Теперь он сразу разглядел ее, шокированный тем, что в полумраке принял фигуру за цветное покрывало, наброшенное на одно из кресел. Это была крупная, но плоская женщина в длинном халате-накидке из ткани с восточным узором. Голову она обмотала небольшой бледно красной шалью, а ее лицо, почти не отличавшееся от шали цветом, было таким помятым и морщинистым, что сливалось с рыжевато-коричневой обивкой кресла.
Она не двигалась вообще. Никогда прежде не сталкивался он с живым существом, если не говорить о крокодилах, умевших столь надолго замирать в одной позе. Но глаза, уставленные теперь на Кэмпиона, были яркими и умными.
– На тот маленький столик, – произнесла женщина, хотя даже не попыталась жестом указать, на какой именно, или придвинуть его ближе к себе.
У нее был четкий и властный голос, отрывистый голос образованной женщины. Кэмпион выполнил полученное указание.
Столик с инкрустированной поверхностью держался на единственной изящной ножке высотой около трех футов, а предметы, расположенные на нем, показались Кэмпиону странным набором, хотя в тот момент он не придал этому особого значения. Была там небольшая ваза с искусственными цветами, очень небрежно расставленными и покрытыми пылью, и еще два стакана из яблочного цвета стекла, содержавшие такие же изготовленные из проволоки «растения». Рядом стояло блюдо с перевернутой подставкой для пудинга и антикварная чашка без ручки, на дне которой виднелись остатки клубничного джема. Все это казалось слегка липким.
Женщина позволила ему раздвинуть предметы, чтобы освободить место для подноса, не помогая и не разговаривая, она продолжала сидеть и наблюдать за ним с дружелюбным интересом. Он тоже ей улыбнулся, поскольку посчитал это необходимой реакцией со своей стороны, но ее комментарий его удивил:
Мой пастушок, свирель твоя звонка,А сам ты горд собою, как простак.Такая гордость мне смешна у бедняка.Подумай сам: судьба твоя легка?

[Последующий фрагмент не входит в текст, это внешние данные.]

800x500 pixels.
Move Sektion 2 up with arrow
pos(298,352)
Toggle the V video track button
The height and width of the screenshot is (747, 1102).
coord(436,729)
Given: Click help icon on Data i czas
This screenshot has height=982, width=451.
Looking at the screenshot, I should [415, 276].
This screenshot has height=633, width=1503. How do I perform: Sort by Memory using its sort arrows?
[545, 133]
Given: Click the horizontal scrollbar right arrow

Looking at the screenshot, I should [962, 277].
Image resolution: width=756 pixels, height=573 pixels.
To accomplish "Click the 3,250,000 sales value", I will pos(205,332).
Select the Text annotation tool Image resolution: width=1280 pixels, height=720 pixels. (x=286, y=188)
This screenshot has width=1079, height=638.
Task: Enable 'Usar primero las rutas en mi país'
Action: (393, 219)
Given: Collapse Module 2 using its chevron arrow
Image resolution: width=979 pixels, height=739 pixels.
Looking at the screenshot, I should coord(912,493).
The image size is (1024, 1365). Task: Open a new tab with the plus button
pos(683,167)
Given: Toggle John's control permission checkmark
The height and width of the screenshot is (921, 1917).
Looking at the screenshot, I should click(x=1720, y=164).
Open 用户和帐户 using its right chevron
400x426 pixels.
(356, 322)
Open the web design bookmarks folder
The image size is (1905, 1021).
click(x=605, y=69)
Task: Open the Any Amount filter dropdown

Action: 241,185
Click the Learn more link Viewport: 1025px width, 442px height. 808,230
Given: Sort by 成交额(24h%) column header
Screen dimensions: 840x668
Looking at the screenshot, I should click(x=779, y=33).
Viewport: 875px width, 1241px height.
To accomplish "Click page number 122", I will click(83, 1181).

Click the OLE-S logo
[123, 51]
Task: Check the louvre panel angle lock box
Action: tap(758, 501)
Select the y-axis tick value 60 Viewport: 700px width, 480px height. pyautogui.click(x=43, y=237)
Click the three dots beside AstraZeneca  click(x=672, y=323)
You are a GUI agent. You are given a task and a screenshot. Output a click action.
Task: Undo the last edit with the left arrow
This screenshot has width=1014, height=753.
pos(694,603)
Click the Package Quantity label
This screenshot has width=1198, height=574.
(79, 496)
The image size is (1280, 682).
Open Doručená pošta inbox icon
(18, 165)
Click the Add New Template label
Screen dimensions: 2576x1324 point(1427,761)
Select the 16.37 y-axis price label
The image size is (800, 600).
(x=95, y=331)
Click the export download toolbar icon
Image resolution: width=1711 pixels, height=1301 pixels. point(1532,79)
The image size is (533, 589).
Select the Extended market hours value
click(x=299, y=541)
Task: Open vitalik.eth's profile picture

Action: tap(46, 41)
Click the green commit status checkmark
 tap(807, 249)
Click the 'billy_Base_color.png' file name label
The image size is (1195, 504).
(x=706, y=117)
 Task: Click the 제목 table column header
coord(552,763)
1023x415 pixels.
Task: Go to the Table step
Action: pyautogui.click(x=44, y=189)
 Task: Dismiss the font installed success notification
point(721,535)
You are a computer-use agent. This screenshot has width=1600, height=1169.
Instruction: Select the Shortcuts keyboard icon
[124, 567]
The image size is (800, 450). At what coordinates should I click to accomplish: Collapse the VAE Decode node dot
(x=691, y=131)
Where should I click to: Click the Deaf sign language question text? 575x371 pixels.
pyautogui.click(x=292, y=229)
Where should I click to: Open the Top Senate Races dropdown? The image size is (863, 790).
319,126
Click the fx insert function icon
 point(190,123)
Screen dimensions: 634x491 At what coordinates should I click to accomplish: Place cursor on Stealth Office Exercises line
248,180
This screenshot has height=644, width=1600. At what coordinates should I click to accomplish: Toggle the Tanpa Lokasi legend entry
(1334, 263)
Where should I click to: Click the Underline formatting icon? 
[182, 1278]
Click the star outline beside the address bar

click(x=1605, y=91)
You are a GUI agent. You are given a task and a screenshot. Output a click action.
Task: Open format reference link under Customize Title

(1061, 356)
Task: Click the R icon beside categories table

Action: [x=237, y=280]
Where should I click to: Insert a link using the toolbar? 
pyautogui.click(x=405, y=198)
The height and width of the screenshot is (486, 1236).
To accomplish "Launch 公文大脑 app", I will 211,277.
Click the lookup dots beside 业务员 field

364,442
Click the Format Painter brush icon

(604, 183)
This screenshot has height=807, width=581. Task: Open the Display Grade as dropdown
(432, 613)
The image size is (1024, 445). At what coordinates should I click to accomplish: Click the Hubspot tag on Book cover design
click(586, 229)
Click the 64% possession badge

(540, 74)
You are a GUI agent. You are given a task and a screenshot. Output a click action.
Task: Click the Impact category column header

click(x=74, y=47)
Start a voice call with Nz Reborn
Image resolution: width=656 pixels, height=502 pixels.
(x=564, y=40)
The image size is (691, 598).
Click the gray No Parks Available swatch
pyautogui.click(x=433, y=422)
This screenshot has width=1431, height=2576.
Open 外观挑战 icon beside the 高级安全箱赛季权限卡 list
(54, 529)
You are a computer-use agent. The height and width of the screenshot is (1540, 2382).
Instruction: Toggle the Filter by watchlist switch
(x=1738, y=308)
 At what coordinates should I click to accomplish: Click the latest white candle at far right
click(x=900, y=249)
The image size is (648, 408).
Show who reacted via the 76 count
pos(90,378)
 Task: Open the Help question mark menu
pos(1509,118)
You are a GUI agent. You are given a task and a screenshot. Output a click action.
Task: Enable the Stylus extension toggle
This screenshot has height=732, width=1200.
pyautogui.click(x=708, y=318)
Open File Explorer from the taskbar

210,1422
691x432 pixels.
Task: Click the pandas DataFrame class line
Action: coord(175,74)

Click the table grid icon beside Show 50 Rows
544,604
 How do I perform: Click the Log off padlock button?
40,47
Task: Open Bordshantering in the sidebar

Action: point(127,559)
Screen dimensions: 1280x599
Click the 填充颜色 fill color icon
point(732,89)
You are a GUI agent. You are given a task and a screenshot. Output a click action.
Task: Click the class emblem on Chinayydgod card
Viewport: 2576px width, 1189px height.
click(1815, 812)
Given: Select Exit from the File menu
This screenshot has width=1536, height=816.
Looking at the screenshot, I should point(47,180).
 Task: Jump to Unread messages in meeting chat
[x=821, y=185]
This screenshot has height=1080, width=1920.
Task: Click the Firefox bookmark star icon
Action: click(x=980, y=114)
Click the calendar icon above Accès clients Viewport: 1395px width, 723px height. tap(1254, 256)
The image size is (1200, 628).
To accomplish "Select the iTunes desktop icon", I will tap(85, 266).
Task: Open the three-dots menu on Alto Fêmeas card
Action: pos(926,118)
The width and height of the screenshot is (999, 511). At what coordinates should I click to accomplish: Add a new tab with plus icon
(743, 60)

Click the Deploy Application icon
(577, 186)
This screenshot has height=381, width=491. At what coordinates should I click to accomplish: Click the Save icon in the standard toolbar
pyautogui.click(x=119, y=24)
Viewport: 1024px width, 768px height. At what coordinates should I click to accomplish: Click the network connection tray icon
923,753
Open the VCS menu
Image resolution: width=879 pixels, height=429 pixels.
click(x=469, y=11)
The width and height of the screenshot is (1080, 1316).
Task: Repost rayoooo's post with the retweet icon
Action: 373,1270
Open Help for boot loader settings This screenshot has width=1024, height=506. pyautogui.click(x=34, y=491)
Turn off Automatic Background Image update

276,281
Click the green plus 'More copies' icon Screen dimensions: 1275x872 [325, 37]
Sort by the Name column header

Светлые глаза мистера Кэмпиона сверкнули. Его не то чтобы обидело обращение к себе как к пастушку или, более того, к простаку, хотя это было уже чересчур, но так случилось, что он буквально накануне сам обратился к творчеству Джорджа Пиля[7] в поисках фамилии, звучание которой не давало ему покоя.
– «Судьба меня гнетет, добрейший Палиноуд, – он постарался процитировать стихотворение дальше как можно точнее. – И для одних несчастий я рожден».
– «Для сплошных несчастий», – рассеянно поправила женщина, но была явно приятно удивлена и сразу стала не только более внимательной к Кэмпиону, но и повела себя гораздо женственнее.
Она позволила красной шали откинуться, приоткрыв высокий, хотя тоже покрытый морщинами лоб и прическу, в которой начавшие пробиваться седые пряди были тщательно убраны назад заколками.
– Вы актер? – спросила женщина. – Ну конечно! Я могла бы догадаться. У мисс Роупер столько друзей лицедеев. Однако они не всегда из тех актеров, с кем свела бы знакомство я сама. Мои театральные друзья больше похожи на ваш типаж. А теперь поделитесь последними новостями из мира Мельпомены, – она произнесла имя музы сценического искусства, словно греческий язык был ей знаком.